To do: The answer should be an exact copy of the lines from the one with "The width and height of the screenshot is (653, 449)." through the end of the listing below, with no other lines.

Source records:

━━━━━━━━━━━━━━━━━━━━━━━━━━━━━━

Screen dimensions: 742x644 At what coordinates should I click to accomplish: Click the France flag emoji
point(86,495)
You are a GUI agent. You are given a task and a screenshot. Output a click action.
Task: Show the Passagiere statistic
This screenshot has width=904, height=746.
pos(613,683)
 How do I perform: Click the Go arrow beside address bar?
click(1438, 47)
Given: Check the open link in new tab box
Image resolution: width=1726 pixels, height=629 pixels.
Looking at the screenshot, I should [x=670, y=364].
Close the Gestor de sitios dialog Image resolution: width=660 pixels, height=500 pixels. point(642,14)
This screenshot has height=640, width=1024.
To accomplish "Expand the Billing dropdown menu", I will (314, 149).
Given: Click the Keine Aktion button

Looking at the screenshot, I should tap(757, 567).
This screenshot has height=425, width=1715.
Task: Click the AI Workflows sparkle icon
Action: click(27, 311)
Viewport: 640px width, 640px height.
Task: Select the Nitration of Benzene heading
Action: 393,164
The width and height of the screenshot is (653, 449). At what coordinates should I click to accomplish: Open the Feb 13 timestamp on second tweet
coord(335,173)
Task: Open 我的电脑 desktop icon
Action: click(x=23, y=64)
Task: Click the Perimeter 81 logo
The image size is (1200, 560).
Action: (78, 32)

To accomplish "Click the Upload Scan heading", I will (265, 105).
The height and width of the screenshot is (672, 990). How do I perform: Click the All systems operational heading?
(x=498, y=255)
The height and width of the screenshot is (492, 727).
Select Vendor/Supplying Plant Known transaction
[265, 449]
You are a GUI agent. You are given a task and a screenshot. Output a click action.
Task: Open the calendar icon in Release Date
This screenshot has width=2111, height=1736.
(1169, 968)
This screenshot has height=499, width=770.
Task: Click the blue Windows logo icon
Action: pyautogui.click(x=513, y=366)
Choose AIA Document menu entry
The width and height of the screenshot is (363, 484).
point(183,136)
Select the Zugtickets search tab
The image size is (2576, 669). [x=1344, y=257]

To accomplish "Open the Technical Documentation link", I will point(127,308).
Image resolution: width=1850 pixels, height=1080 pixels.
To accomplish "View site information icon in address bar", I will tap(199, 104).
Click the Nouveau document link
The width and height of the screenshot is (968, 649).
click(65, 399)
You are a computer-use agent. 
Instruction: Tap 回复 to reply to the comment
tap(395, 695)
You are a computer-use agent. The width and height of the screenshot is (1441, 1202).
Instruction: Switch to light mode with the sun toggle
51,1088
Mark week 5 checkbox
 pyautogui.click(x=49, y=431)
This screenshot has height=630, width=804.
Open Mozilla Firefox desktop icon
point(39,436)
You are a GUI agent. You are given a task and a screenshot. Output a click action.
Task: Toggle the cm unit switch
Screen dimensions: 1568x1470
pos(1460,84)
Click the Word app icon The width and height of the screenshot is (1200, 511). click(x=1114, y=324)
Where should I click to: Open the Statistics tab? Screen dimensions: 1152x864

━━━━━━━━━━━━━━━━━━━━━━━━━━━━━━

Task answer:
The width and height of the screenshot is (653, 449). At what coordinates should I click to accomplish: Open the Feb 13 timestamp on second tweet
coord(335,173)
Task: Open 我的电脑 desktop icon
Action: click(x=23, y=64)
Task: Click the Perimeter 81 logo
The image size is (1200, 560).
Action: (78, 32)

To accomplish "Click the Upload Scan heading", I will (265, 105).
The height and width of the screenshot is (672, 990). How do I perform: Click the All systems operational heading?
(x=498, y=255)
The height and width of the screenshot is (492, 727).
Select Vendor/Supplying Plant Known transaction
[265, 449]
You are a GUI agent. You are given a task and a screenshot. Output a click action.
Task: Open the calendar icon in Release Date
This screenshot has width=2111, height=1736.
(1169, 968)
This screenshot has height=499, width=770.
Task: Click the blue Windows logo icon
Action: pyautogui.click(x=513, y=366)
Choose AIA Document menu entry
The width and height of the screenshot is (363, 484).
point(183,136)
Select the Zugtickets search tab
The image size is (2576, 669). [x=1344, y=257]

To accomplish "Open the Technical Documentation link", I will point(127,308).
Image resolution: width=1850 pixels, height=1080 pixels.
To accomplish "View site information icon in address bar", I will tap(199, 104).
Click the Nouveau document link
The width and height of the screenshot is (968, 649).
click(65, 399)
You are a computer-use agent. 
Instruction: Tap 回复 to reply to the comment
tap(395, 695)
You are a computer-use agent. The width and height of the screenshot is (1441, 1202).
Instruction: Switch to light mode with the sun toggle
51,1088
Mark week 5 checkbox
 pyautogui.click(x=49, y=431)
This screenshot has height=630, width=804.
Open Mozilla Firefox desktop icon
point(39,436)
You are a GUI agent. You are given a task and a screenshot. Output a click action.
Task: Toggle the cm unit switch
Screen dimensions: 1568x1470
pos(1460,84)
Click the Word app icon The width and height of the screenshot is (1200, 511). click(x=1114, y=324)
Where should I click to: Open the Statistics tab? Screen dimensions: 1152x864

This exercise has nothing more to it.